◆ **Brief**
When you reach the listing below, copy each line exactly.

◆ **Task data**
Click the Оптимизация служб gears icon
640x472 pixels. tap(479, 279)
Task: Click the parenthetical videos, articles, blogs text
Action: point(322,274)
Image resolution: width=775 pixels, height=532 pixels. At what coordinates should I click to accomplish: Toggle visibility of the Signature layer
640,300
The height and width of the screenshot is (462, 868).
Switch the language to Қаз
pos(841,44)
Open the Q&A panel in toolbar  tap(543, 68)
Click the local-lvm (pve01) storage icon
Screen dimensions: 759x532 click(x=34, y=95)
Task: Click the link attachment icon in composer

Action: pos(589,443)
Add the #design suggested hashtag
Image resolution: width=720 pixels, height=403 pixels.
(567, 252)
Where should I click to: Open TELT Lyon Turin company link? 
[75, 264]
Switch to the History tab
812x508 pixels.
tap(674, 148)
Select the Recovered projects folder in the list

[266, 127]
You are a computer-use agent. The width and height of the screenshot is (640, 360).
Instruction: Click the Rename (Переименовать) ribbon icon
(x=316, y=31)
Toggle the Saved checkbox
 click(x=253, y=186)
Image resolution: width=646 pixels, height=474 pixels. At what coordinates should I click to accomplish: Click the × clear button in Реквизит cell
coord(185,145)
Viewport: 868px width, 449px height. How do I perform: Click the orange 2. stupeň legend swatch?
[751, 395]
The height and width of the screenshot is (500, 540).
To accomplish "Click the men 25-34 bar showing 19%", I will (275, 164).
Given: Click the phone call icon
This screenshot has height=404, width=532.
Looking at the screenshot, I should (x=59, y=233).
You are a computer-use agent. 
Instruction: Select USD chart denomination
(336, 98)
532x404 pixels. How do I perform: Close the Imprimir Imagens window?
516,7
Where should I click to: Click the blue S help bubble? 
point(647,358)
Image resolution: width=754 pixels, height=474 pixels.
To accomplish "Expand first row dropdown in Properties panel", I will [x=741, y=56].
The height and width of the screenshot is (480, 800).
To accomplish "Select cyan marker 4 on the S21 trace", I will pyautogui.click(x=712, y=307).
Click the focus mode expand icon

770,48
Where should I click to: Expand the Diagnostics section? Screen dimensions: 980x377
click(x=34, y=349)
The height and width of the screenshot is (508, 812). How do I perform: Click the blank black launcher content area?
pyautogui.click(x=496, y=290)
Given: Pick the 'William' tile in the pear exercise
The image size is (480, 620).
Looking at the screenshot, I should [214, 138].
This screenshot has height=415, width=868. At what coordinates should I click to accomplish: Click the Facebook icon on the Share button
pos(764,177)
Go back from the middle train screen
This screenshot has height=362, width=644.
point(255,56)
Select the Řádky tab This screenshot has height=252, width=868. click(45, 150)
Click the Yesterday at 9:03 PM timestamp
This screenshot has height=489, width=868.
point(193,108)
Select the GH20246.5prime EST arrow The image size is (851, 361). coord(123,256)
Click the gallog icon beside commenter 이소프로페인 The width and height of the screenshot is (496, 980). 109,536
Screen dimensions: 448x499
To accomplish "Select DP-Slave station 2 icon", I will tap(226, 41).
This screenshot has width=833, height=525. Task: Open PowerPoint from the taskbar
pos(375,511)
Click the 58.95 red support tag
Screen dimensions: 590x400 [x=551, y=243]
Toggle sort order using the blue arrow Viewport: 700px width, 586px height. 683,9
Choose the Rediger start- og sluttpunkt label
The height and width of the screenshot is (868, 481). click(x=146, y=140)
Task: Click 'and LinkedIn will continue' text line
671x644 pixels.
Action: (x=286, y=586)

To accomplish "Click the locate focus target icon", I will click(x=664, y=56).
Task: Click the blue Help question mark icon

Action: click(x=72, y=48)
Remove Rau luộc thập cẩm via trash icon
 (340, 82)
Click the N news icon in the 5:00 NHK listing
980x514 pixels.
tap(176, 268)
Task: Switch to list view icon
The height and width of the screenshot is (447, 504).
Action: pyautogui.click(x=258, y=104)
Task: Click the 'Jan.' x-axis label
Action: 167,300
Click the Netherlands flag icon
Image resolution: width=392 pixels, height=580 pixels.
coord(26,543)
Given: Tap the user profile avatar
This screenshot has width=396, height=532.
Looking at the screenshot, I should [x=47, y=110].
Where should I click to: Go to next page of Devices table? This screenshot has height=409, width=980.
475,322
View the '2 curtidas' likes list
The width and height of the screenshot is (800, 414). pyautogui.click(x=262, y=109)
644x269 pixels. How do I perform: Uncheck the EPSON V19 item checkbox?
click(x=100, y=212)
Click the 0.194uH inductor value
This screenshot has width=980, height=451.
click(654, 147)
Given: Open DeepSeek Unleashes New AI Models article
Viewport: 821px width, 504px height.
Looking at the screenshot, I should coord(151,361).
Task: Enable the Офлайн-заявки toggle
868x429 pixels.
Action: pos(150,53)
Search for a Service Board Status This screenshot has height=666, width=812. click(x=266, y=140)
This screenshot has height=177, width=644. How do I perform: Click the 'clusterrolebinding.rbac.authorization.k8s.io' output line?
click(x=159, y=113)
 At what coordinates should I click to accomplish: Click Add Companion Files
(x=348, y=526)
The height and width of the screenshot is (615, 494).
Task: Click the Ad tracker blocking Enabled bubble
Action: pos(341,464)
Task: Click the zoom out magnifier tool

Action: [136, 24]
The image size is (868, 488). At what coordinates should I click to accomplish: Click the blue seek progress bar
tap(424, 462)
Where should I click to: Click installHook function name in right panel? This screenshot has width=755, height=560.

◆ **Result for this task**
Click the Оптимизация служб gears icon
640x472 pixels. tap(479, 279)
Task: Click the parenthetical videos, articles, blogs text
Action: point(322,274)
Image resolution: width=775 pixels, height=532 pixels. At what coordinates should I click to accomplish: Toggle visibility of the Signature layer
640,300
The height and width of the screenshot is (462, 868).
Switch the language to Қаз
pos(841,44)
Open the Q&A panel in toolbar  tap(543, 68)
Click the local-lvm (pve01) storage icon
Screen dimensions: 759x532 click(x=34, y=95)
Task: Click the link attachment icon in composer

Action: pos(589,443)
Add the #design suggested hashtag
Image resolution: width=720 pixels, height=403 pixels.
(567, 252)
Where should I click to: Open TELT Lyon Turin company link? 
[75, 264]
Switch to the History tab
812x508 pixels.
tap(674, 148)
Select the Recovered projects folder in the list

[266, 127]
You are a computer-use agent. The width and height of the screenshot is (640, 360).
Instruction: Click the Rename (Переименовать) ribbon icon
(x=316, y=31)
Toggle the Saved checkbox
 click(x=253, y=186)
Image resolution: width=646 pixels, height=474 pixels. At what coordinates should I click to accomplish: Click the × clear button in Реквизит cell
coord(185,145)
Viewport: 868px width, 449px height. How do I perform: Click the orange 2. stupeň legend swatch?
[751, 395]
The height and width of the screenshot is (500, 540).
To accomplish "Click the men 25-34 bar showing 19%", I will (275, 164).
Given: Click the phone call icon
This screenshot has height=404, width=532.
Looking at the screenshot, I should (x=59, y=233).
You are a computer-use agent. 
Instruction: Select USD chart denomination
(336, 98)
532x404 pixels. How do I perform: Close the Imprimir Imagens window?
516,7
Where should I click to: Click the blue S help bubble? 
point(647,358)
Image resolution: width=754 pixels, height=474 pixels.
To accomplish "Expand first row dropdown in Properties panel", I will [x=741, y=56].
The height and width of the screenshot is (480, 800).
To accomplish "Select cyan marker 4 on the S21 trace", I will pyautogui.click(x=712, y=307).
Click the focus mode expand icon

770,48
Where should I click to: Expand the Diagnostics section? Screen dimensions: 980x377
click(x=34, y=349)
The height and width of the screenshot is (508, 812). How do I perform: Click the blank black launcher content area?
pyautogui.click(x=496, y=290)
Given: Pick the 'William' tile in the pear exercise
The image size is (480, 620).
Looking at the screenshot, I should [214, 138].
This screenshot has height=415, width=868. At what coordinates should I click to accomplish: Click the Facebook icon on the Share button
pos(764,177)
Go back from the middle train screen
This screenshot has height=362, width=644.
point(255,56)
Select the Řádky tab This screenshot has height=252, width=868. click(45, 150)
Click the Yesterday at 9:03 PM timestamp
This screenshot has height=489, width=868.
point(193,108)
Select the GH20246.5prime EST arrow The image size is (851, 361). coord(123,256)
Click the gallog icon beside commenter 이소프로페인 The width and height of the screenshot is (496, 980). 109,536
Screen dimensions: 448x499
To accomplish "Select DP-Slave station 2 icon", I will tap(226, 41).
This screenshot has width=833, height=525. Task: Open PowerPoint from the taskbar
pos(375,511)
Click the 58.95 red support tag
Screen dimensions: 590x400 [x=551, y=243]
Toggle sort order using the blue arrow Viewport: 700px width, 586px height. 683,9
Choose the Rediger start- og sluttpunkt label
The height and width of the screenshot is (868, 481). click(x=146, y=140)
Task: Click 'and LinkedIn will continue' text line
671x644 pixels.
Action: (x=286, y=586)

To accomplish "Click the locate focus target icon", I will click(x=664, y=56).
Task: Click the blue Help question mark icon

Action: click(x=72, y=48)
Remove Rau luộc thập cẩm via trash icon
 (340, 82)
Click the N news icon in the 5:00 NHK listing
980x514 pixels.
tap(176, 268)
Task: Switch to list view icon
The height and width of the screenshot is (447, 504).
Action: pyautogui.click(x=258, y=104)
Task: Click the 'Jan.' x-axis label
Action: 167,300
Click the Netherlands flag icon
Image resolution: width=392 pixels, height=580 pixels.
coord(26,543)
Given: Tap the user profile avatar
This screenshot has width=396, height=532.
Looking at the screenshot, I should [x=47, y=110].
Where should I click to: Go to next page of Devices table? This screenshot has height=409, width=980.
475,322
View the '2 curtidas' likes list
The width and height of the screenshot is (800, 414). pyautogui.click(x=262, y=109)
644x269 pixels. How do I perform: Uncheck the EPSON V19 item checkbox?
click(x=100, y=212)
Click the 0.194uH inductor value
This screenshot has width=980, height=451.
click(654, 147)
Given: Open DeepSeek Unleashes New AI Models article
Viewport: 821px width, 504px height.
Looking at the screenshot, I should coord(151,361).
Task: Enable the Офлайн-заявки toggle
868x429 pixels.
Action: pos(150,53)
Search for a Service Board Status This screenshot has height=666, width=812. click(x=266, y=140)
This screenshot has height=177, width=644. How do I perform: Click the 'clusterrolebinding.rbac.authorization.k8s.io' output line?
click(x=159, y=113)
 At what coordinates should I click to accomplish: Click Add Companion Files
(x=348, y=526)
The height and width of the screenshot is (615, 494).
Task: Click the Ad tracker blocking Enabled bubble
Action: pos(341,464)
Task: Click the zoom out magnifier tool

Action: [136, 24]
The image size is (868, 488). At what coordinates should I click to accomplish: Click the blue seek progress bar
tap(424, 462)
Where should I click to: Click installHook function name in right panel? This screenshot has width=755, height=560.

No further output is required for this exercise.